En segundo lugar -y esto es, sin duda, más interesante- Rabies es el primer intento puramente postmoderno de realizar cine de terror en Israel. Anteriormente, y contra lo que se dijo en la prensa internacional, ya existía el género esbozado al menos en dos variantes: una humilde colección de piezas experimentales francamente truculentas y, sobre todo, una especie de giallo brutal y hoy prácticamente olvidado titulado Adam (Yona Day, 1974), del que espero hablar pronto por aquí. Sin embargo, Rabies se manifiesta como el primer slasher de la autoescritura casi automática, demasiado torpe para mirarle a los ojos a las joyas sagradas del, pongamos por caso, primer cine extremo francés, pero demasiado osado para una industria cinematográfica minúscula que se debate entre las normas del género, la exploración del trauma, y la reflexión sobre los problemas de la convivencia con los países árabes.
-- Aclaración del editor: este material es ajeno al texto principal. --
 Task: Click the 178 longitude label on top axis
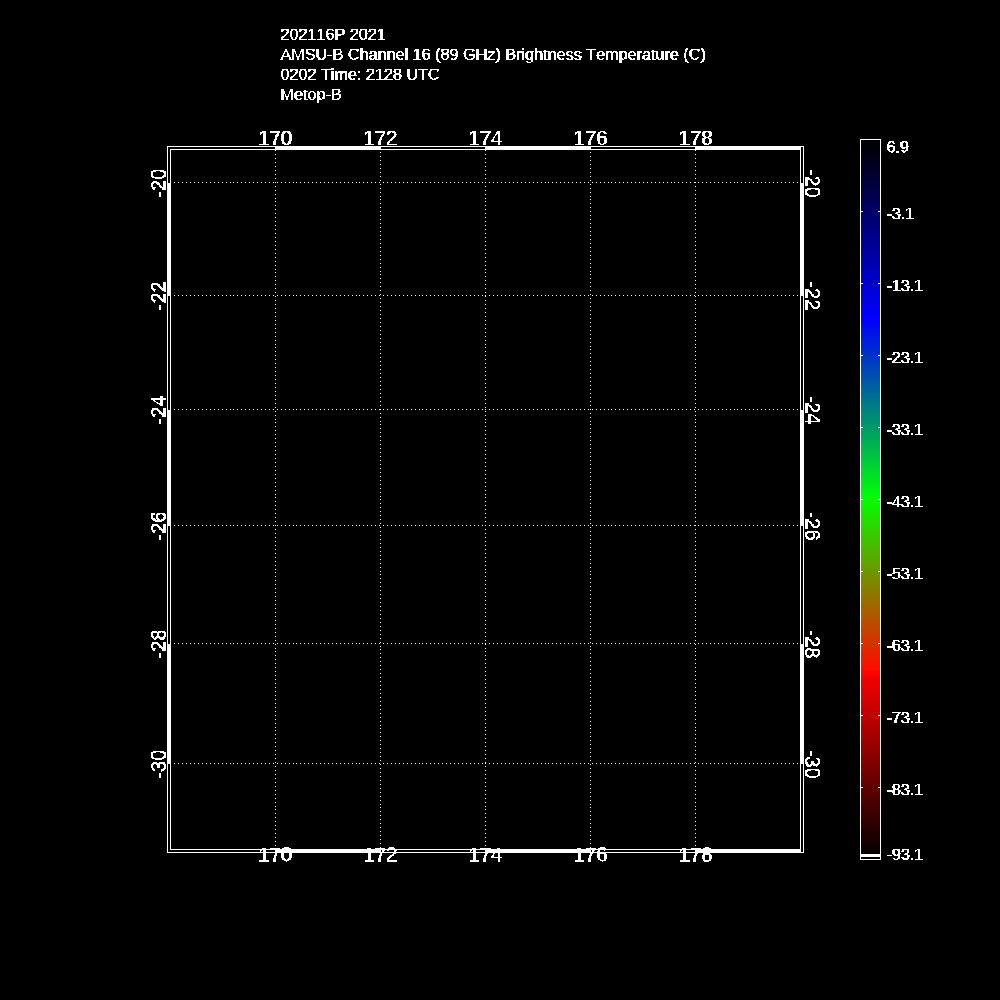tap(695, 139)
La minúscula cinematografía israelí puede encontrar en el uso explícito de la violencia una pista valiosísima para enfrentarse al trauma que la rodea y la atraviesa de punta a punta. Si tomamos por caso el tratamiento del cuerpo muerto en el alto cine autoral de Gitai o de Rama Burshtein veremos cómo a su alrededor se superponen capas de ritos, palabras sagradas, mandamientos, gestos históricos. El cuerpo israelí, cuando muere -y eso es algo que le hermana, por cierto, con el tratamiento de las víctimas palestinas en el cine rival-, es rápidamente ascendido a la categoría de icono, de fantasma que exige la suturación de la deuda, de punto de ignición que amenaza con destruirlo todo a su paso, con su simple presencia mortuoria en el encuadre. En Rabies, y sólo por eso ya merece la pena, los cuerpos mueren como en un carrusel de feria enfermiza, de maneras estúpidas, incomprensibles, entre la carcajada y la pedorreta ingenua. Hay, por lo tanto, una reescritura no sólo del propio Slasher -en la que, lo diremos claro, Rabies no deja de ser un fracaso-, sino una reescritura de la muerte misma, y ahí la cinta puede resultar algo más interesante.
El Slasher, después de todo, se inventó para poder gozar entre carcajadas de las laceraciones de un cuerpo hermoso. Por eso parece paralizar y dar tanto miedo a los sectores más conservadores de la sociedad, como a buen seguro ocurrió en Israel con la cinta que nos ocupa. El Slasher es un castillo hinchable, una fiesta de dolor ingenuo y celebrativo a la que, afortunadamente, todos los niños nihilistas estamos siempre invitados.